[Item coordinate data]

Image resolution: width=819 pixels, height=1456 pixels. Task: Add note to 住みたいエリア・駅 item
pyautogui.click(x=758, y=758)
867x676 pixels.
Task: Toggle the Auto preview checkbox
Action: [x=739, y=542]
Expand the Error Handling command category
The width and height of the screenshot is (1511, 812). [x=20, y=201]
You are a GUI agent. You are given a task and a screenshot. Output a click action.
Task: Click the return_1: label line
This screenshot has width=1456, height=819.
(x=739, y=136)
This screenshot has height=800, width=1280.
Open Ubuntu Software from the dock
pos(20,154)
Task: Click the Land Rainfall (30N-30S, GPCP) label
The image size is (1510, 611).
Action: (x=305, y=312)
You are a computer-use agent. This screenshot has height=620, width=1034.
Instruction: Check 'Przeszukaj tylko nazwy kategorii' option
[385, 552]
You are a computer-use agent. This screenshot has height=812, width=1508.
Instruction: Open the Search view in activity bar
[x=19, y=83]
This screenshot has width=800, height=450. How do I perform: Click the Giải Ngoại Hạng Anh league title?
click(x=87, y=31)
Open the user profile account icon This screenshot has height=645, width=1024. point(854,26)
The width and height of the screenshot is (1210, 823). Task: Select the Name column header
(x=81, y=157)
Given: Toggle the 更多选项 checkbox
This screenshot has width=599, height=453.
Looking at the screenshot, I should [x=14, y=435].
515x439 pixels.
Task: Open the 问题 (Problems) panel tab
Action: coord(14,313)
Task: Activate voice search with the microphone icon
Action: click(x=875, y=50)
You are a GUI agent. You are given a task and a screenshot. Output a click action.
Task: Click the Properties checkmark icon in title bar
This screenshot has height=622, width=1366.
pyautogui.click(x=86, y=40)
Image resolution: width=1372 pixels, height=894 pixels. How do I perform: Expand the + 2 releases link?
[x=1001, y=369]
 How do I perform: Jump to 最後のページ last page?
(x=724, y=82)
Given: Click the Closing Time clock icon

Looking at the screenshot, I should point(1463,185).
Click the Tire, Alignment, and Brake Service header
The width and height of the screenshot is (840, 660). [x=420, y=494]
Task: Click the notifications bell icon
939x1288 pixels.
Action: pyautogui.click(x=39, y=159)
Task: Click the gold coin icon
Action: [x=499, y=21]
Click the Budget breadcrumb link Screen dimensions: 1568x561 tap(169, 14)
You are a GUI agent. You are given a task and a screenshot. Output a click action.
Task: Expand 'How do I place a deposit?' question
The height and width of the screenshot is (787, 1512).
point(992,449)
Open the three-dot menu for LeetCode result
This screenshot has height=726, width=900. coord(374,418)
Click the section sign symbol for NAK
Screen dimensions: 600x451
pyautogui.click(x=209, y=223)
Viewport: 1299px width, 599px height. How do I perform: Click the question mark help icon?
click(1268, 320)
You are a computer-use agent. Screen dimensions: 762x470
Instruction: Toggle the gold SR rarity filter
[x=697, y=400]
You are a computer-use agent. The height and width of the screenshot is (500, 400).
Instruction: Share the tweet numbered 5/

> [Stated task]
Pick out each line of the data above that contains the string "header", and copy those lines.

> [Exercise response]
The width and height of the screenshot is (1210, 823). Task: Select the Name column header
Click the Tire, Alignment, and Brake Service header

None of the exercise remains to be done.